Simple Red Velvet Cake
Ready In: 33 mins
Serves: 16
Ingredients
CAKE
- shortening, for greasing the baking pans
- flour, for dusting the baking pans
- 1 (18 1/4ounce) package German chocolate cake mix (with or without pudding)
- 1 cup sour cream
- 1⁄2 cup water
- 1⁄4 cup oil
- 1 (1 ounce) bottle red food coloring
- 3 eggs
- 1 teaspoon vanilla extract
FROSTING
- 1 (8 ounce) package cream cheese, at room temperature
- 8 tablespoons butter, at room temperature
- 3 3⁄4 cups confectioners' sugar, well sifted
- 1 teaspoon vanilla extract
Directions
- CAKE:
- Move oven rack to center of oven.
- Preheat to 350 degrees.
- Grease two 9-inch round cake pans with shortening, then sprinkle with flour.
- Remove excess flour.
- Set pans aside.
- Place cake mix, sour cream, water, oil, food coloring, eggs, and vanilla in a large bowl.
- Mix with electric mixer on low for 1-2 minutes. Stop.
- Scrape sides of bowl.
- Mix on medium speed for 2-3 additional minutes.
- Divide batter among the prepared cake pans.
- Place pans in oven.
- Bake cakes about 25-30 minutes.
- Remove from oven and let cool on a wire rack for 10-15 minutes.
- Run a dinner knife around the edge of each layer and turn each layer upside down onto a wire rack, then turn the cakes right side up on another rack.

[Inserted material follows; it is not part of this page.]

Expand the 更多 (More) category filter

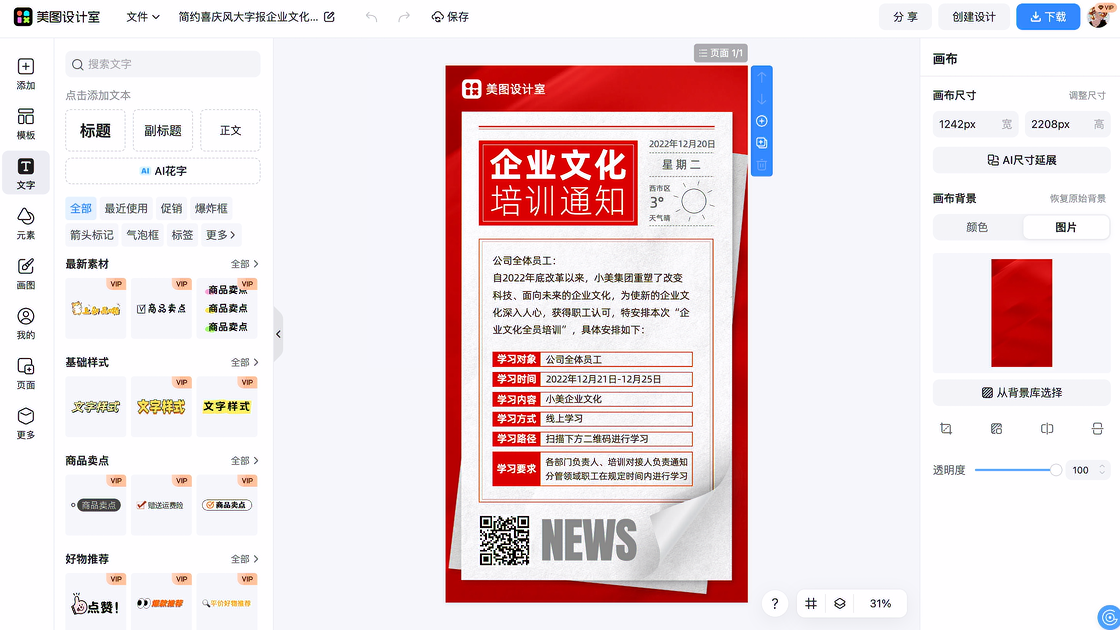pos(221,235)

- Cool completely, 30-45 minutes.
- FROSTING:
- Place cream cheese and butter in a large bowl.
- Mix with an electric mixer on low, about 30-45 seconds. Stop mixer.
- Add confectioner's sugar a little bit at a time, mixing on low speed until the sugar is well mixed, 1-2 minutes.
- Add the vanilla.
- Mix on medium speed until fluffy, about 1-2 more minutes.
- Place one cake layer, right side up, on a serving platter or cake plate.
- Spread top with the frosting.
- Put second layer, on top of first layer and frost the top and sides.